> [Problem statement]:
Copy out the items below word for word, starting with the line that contains "Where should I click to: Mark" and going on through the line that contains "pos(1021,369)".
═════ Supplied entries ═════
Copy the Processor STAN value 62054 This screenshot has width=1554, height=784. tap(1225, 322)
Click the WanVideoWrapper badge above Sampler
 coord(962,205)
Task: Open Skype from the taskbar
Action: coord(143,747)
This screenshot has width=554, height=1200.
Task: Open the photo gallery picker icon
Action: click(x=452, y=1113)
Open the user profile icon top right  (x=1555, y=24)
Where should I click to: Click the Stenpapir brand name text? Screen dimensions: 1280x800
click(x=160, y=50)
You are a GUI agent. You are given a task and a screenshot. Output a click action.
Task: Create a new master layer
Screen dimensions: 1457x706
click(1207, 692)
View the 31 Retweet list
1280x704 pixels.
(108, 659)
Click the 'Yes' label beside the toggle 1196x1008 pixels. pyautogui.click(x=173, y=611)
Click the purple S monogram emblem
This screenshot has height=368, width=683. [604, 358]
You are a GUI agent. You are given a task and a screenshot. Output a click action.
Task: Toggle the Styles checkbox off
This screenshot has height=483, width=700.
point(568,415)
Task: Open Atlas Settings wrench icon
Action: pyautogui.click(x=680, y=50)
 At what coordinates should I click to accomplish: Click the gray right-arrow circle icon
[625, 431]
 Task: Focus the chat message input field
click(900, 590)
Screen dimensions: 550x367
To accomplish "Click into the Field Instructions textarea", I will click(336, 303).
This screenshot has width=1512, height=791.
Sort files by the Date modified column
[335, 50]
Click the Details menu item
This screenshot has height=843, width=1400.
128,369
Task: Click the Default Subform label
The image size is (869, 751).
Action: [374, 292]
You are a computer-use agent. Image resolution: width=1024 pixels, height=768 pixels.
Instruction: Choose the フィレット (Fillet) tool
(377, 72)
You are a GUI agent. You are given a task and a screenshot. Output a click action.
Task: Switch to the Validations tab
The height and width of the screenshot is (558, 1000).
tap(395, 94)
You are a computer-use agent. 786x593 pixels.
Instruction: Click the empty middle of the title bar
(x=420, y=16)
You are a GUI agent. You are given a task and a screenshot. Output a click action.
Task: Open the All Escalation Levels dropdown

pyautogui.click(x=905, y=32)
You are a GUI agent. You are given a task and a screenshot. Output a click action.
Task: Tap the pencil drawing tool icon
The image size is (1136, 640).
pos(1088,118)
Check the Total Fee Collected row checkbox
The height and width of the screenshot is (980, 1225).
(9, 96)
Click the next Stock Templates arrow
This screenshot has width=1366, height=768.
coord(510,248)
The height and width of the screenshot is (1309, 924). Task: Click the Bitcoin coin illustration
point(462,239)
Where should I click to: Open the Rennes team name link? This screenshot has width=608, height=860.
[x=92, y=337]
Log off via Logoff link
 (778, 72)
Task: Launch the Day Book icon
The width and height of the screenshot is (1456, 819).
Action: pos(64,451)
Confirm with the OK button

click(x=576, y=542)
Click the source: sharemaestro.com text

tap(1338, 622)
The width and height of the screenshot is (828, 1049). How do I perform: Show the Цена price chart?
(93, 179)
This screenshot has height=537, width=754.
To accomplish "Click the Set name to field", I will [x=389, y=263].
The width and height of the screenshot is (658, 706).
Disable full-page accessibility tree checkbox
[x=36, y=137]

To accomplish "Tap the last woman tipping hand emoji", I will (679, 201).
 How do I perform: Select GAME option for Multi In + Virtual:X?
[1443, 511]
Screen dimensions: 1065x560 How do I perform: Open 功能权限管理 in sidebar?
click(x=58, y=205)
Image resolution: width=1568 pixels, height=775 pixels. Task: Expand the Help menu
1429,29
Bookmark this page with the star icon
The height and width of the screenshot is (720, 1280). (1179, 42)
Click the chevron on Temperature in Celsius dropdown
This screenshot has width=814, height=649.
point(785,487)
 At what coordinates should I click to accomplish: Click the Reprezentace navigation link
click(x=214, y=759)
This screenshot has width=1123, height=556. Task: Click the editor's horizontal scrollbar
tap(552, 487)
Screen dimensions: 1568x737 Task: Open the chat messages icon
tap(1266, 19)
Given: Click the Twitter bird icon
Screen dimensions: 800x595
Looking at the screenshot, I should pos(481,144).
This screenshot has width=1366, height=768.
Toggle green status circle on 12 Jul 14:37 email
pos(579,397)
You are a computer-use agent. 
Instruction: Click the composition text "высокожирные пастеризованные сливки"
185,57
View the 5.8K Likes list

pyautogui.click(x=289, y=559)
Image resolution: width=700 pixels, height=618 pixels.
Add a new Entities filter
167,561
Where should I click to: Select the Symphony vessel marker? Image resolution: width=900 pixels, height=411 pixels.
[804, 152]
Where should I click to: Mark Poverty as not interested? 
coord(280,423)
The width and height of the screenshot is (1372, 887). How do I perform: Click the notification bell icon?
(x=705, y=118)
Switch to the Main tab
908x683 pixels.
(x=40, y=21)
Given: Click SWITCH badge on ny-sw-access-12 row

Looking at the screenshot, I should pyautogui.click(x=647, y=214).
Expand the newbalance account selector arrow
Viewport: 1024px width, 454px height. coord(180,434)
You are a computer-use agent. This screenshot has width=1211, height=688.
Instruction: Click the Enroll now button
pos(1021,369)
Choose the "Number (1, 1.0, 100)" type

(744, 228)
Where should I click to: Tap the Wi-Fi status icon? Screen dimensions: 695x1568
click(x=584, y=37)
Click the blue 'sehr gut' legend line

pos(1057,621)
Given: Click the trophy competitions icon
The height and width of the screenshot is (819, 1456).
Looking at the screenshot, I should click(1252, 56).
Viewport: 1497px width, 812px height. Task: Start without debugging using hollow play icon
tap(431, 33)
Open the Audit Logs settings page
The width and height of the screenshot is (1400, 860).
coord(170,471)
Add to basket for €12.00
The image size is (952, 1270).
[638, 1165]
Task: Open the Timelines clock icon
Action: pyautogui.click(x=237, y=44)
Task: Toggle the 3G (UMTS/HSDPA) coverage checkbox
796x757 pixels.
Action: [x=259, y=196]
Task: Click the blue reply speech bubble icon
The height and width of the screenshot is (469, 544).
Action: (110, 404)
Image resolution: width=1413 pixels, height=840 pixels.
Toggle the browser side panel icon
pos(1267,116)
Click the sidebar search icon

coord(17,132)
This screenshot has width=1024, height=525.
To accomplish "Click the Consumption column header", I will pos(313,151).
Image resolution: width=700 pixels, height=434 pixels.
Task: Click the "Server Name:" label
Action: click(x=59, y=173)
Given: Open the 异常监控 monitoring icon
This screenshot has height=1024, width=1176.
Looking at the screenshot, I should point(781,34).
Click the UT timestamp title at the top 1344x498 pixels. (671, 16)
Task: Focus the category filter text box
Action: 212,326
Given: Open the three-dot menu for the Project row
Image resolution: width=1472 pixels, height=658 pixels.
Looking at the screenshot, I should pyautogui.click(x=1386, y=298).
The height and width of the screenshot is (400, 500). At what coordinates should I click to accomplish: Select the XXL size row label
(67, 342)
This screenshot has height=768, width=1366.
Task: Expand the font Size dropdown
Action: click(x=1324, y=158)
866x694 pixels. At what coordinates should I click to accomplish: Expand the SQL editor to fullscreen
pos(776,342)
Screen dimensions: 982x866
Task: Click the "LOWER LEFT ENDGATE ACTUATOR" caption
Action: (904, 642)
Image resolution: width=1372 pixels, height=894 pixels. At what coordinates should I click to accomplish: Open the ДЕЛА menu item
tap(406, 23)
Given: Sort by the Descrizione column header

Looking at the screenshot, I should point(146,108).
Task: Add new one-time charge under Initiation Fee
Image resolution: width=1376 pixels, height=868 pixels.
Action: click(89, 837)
═════
> [Completed exercise]:
Where should I click to: Mark Poverty as not interested? 
coord(280,423)
The width and height of the screenshot is (1372, 887). How do I perform: Click the notification bell icon?
(x=705, y=118)
Switch to the Main tab
908x683 pixels.
(x=40, y=21)
Given: Click SWITCH badge on ny-sw-access-12 row

Looking at the screenshot, I should pyautogui.click(x=647, y=214).
Expand the newbalance account selector arrow
Viewport: 1024px width, 454px height. coord(180,434)
You are a computer-use agent. This screenshot has width=1211, height=688.
Instruction: Click the Enroll now button
pos(1021,369)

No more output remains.